Sunday, October 27, 2013

ECD Conference Preperations

Heading out to the Erdheim-Chester Disease Global Alliance Conference in San Diego at the end of the week and it is stressing me out a little bit. I feel like I have a thousand things to do between now and Thursday night when I get on the plane. What makes it worse is that once the week starts there is not a moment to rest or accomplish any of the small tasks I would like to get done prior to leaving.

I need to meet with the new church organist, we released our old one last week.  Remind me to talk to you about how all that unfolded sometime ten years from now when all the interested parties have stopped paying attention because it is a cautionary tale in the importance of security and the dangers of burning bridges when being fired.
 
I also need a new belt (although I just drilled a new hole in my old one so that might do the trick) and a sports coat for the trip to San Diego. Both of these things arise from my new super hero ability, they call me the incredible shrinking man (calm down folks...you have to have a sense of humor about these things).

I need to call the Psychologist and set up an appointment, but honestly I haven't done this because I just don't know when I would be able to meet with her?!?! Some have implied that I am afraid to go, but honestly that's not the issue. Anyone who knows me knows I like talking and I don't mind telling my story (as this blog indicates), so a counselor won't be a bad thing. I feel like I am already heaping so many things on my wife and in-laws and asking them to pick up more of my responsibilities so i can indulge myself with a counselor (first world problem) seems selfish. 

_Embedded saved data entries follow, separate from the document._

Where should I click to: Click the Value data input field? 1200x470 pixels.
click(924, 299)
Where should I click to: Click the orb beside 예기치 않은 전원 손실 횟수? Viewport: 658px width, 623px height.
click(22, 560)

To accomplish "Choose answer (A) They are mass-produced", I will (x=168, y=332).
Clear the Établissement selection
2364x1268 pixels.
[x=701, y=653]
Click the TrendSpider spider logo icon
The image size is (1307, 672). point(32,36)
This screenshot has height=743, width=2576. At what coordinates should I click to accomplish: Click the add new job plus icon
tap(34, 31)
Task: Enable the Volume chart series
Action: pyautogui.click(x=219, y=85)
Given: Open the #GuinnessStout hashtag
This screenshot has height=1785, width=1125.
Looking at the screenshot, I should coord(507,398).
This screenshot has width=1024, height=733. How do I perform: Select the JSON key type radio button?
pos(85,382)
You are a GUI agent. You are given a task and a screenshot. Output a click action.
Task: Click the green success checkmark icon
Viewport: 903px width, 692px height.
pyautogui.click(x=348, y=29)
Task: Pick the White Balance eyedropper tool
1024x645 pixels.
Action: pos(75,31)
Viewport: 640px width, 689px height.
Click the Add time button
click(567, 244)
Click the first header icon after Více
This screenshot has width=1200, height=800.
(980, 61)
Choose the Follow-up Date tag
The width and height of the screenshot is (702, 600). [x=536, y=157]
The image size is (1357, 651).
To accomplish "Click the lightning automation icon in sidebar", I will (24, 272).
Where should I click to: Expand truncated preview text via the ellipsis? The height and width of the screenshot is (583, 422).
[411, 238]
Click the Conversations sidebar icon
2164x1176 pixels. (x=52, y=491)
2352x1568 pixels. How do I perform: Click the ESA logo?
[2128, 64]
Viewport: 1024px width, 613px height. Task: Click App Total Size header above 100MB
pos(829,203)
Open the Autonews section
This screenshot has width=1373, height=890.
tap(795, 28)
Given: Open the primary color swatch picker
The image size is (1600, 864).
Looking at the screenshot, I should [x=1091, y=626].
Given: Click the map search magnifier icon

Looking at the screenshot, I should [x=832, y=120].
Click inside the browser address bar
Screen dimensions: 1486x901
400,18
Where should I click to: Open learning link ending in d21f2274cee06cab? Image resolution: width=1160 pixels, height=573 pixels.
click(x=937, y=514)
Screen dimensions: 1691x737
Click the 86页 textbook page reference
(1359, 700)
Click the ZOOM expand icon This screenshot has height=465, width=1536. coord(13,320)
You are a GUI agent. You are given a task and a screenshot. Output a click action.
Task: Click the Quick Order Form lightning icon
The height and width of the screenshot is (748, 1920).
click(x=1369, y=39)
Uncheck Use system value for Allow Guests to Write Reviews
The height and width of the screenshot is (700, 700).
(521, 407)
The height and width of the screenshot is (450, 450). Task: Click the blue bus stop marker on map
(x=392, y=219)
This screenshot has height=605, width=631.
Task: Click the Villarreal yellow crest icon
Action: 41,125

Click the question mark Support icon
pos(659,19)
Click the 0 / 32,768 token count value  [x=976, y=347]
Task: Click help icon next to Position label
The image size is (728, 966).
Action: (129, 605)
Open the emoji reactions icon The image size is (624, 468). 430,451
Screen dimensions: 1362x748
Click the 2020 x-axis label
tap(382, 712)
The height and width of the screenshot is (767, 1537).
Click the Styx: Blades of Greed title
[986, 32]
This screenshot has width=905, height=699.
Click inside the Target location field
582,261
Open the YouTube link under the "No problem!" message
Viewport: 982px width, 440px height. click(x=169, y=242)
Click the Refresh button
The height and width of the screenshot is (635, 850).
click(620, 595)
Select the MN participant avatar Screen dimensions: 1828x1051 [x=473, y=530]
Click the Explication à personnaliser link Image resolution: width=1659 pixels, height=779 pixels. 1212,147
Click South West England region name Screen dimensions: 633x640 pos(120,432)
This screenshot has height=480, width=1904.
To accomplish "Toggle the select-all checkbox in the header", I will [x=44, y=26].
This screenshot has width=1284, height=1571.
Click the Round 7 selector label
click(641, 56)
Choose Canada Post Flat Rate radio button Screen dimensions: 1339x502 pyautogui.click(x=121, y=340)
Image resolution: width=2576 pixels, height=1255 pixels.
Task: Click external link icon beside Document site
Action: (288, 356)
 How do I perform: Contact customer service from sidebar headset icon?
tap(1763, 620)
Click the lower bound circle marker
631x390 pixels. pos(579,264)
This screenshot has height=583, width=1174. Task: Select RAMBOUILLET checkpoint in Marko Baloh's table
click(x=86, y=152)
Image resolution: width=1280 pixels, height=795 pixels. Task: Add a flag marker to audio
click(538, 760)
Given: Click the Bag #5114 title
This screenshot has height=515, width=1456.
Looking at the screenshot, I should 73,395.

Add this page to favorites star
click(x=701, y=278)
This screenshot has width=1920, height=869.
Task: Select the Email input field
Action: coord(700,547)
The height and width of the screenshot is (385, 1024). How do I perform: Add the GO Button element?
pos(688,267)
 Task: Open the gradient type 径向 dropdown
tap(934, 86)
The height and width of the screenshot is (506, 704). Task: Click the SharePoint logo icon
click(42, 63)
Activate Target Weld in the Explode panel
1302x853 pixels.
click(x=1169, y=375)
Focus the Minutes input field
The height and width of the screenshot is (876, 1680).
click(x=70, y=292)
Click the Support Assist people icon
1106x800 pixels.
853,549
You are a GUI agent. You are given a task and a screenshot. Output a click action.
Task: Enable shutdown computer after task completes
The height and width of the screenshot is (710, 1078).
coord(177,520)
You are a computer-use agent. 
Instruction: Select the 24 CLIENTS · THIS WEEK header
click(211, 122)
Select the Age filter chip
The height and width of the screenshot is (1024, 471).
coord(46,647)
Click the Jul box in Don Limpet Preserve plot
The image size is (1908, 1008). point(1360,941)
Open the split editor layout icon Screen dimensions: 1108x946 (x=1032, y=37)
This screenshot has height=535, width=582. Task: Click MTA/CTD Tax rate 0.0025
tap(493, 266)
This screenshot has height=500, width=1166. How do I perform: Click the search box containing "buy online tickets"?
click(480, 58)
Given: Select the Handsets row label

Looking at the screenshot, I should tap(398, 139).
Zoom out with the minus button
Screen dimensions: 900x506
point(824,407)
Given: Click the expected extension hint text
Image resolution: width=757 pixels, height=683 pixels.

Then there is the requisite packing (which is complicated slightly by the need to bring refrigerated medication), planning of a lesson for my substitute teacher, and installation of our new dishwasher and stove (which got messed up on Saturday and has now had to be rescheduled). 

Actually, that's less things then I though. You know what...I am going to email that counselor right now. Just so I can cross it off of my list.